(di Mauretta Capuano) “So benissimo che se sono qui è per la grande solidarietà del popolo italiano e per il sostegno internazionale. A questo devo la vita. I politici e i governi non sono proattivi, agiscono se è la cittadinanza dal basso che fa pressioni. Sì, è vero, si è parlato alla Camera e al Senato del mio caso, ma perché c’era una pressione dal basso”. Lo ha detto Patrick Zaki in un evento all’Auditorium della Nuvola dell’Eur a Roma che chiude il sabato di Più Libri più Liberi.
“Il carcere è una ferita che non passa mai”, “chiunque abbia avuto la mia sorte e lavora nella difesa dei diritti umani ha il timore o di essere detenuto di nuovo o di tornare in quella piccola cella. È inesorabile che ti poni un sacco di domande.

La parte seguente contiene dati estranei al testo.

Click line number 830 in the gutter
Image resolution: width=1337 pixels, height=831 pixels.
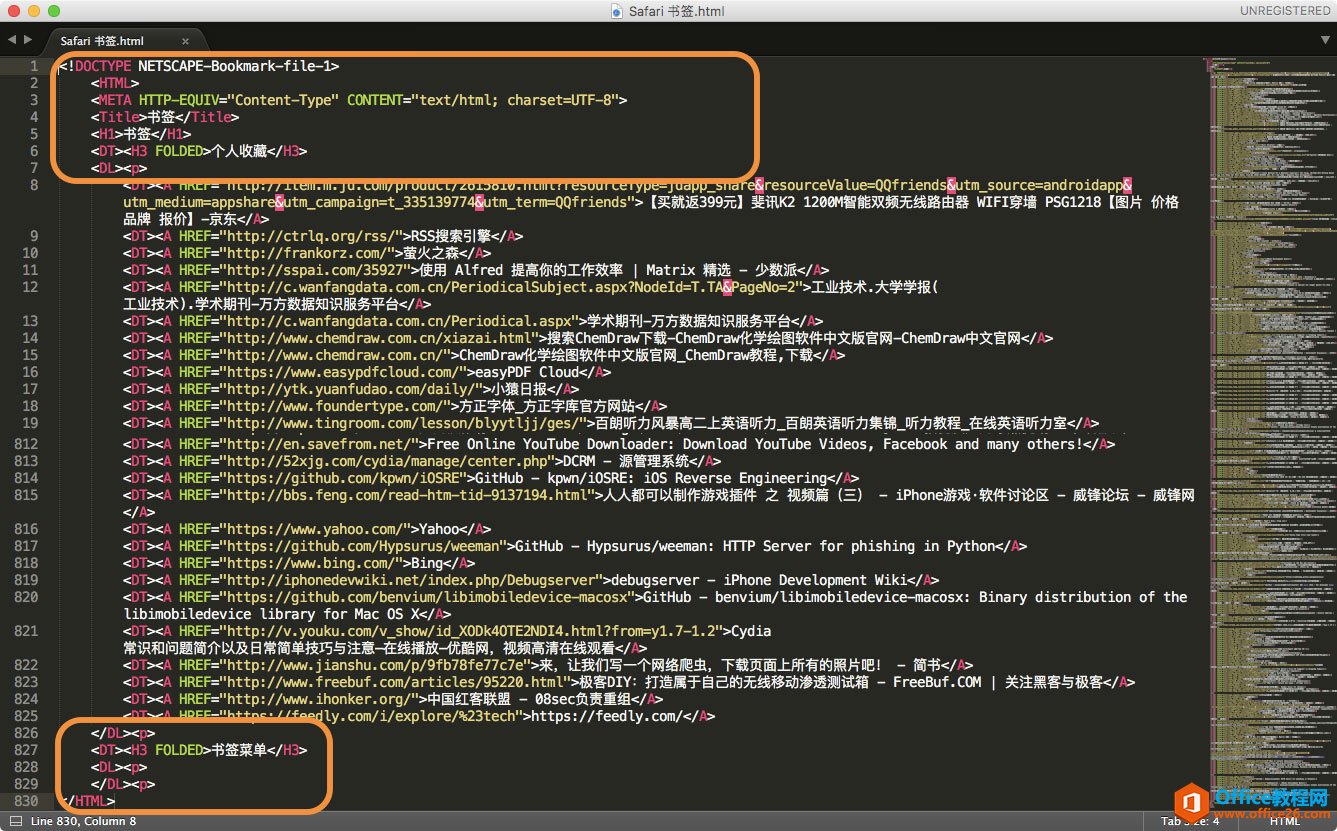click(27, 801)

Non sono lo stesso uomo che è entrato la dentro, quell’esperienza ha cambiato il mio modo di pensare” ha raccontato Zaki in dialogo con Pegah Moshir Pour e Marianna Aprile in occasione dell’uscita del suo libro ‘Sogni e illusioni di libertà. La mia storia’ (La nave di Teseo). “Ogni giorno c’è qualcosa di piccolo, banale, ovvio che ti fa sentire la paura di ritornare in galera. Ora non riesco a stare in un luogo dove non vedo una finestra. Un odore, qualche cosa che sento può ricondurmi a quello, alla piccola cella al Cairo. Il carcere è una ferita. So che il mio non è un riprendere da dove ero partito, ma un riadattarsi”. Zaki ha anche raccontato di essere sempre rimasto in contatto con i compagni di prigionia, con i loro familiari. “Cerco di seguire le notizie di scarcerazioni. In questo momento non è facile perché tutti i fari sono puntati su quello che succede nelle guerre e il numero delle scarcerazioni diminuisce. Io ne faccio un compito quotidiano di scrivere lettere ai miei compagni di prigione. Io che ci sono stato dietro le sbarre so che la peggiore sensazione è quella di essere dimenticati. È questa la paura. Mia madre in questo mi ha molto aiutato, perché mi ha sempre informato di quello che accadeva e questo mi ha dato la forza di resistere. Sotto questo profilo sono stato fortunato. Per questo mi consumo a scrivere e parlare dei prigionieri di coscienza nel mio Paese” spiega. Superato anche il senso di colpa verso la sua famiglia alto borghese che non aveva tradizioni di impegno politico. “La mia famiglia non era particolarmente politicizzata. Il timore che si cominciasse a esercitare pressioni su di loro era grande. Se non avessi avuto la forza che ho avuto grazie al popolo italiano potrei raccontare una storia diversa, il familiare licenziato o altro. Credo di essere riuscito a fare progressi sul piano personale, ma mi chiedo ancora se potrà succedere qualcosa alle persone che mi stanno intorno. E pensate cosa vuol dire essere madre di un detenuto” dice. E aggiunge: “Il mio sistema di supporto sono le donne. La mia rete quando erano in galera sono state mia madre, mia sorella, la mia fidanzata che ora è mia moglie. In Italia la pietra angolare della mia scarcerazione è stata Rita Monticelli, è lei che mi ha mantenuto viva l’attenzione”.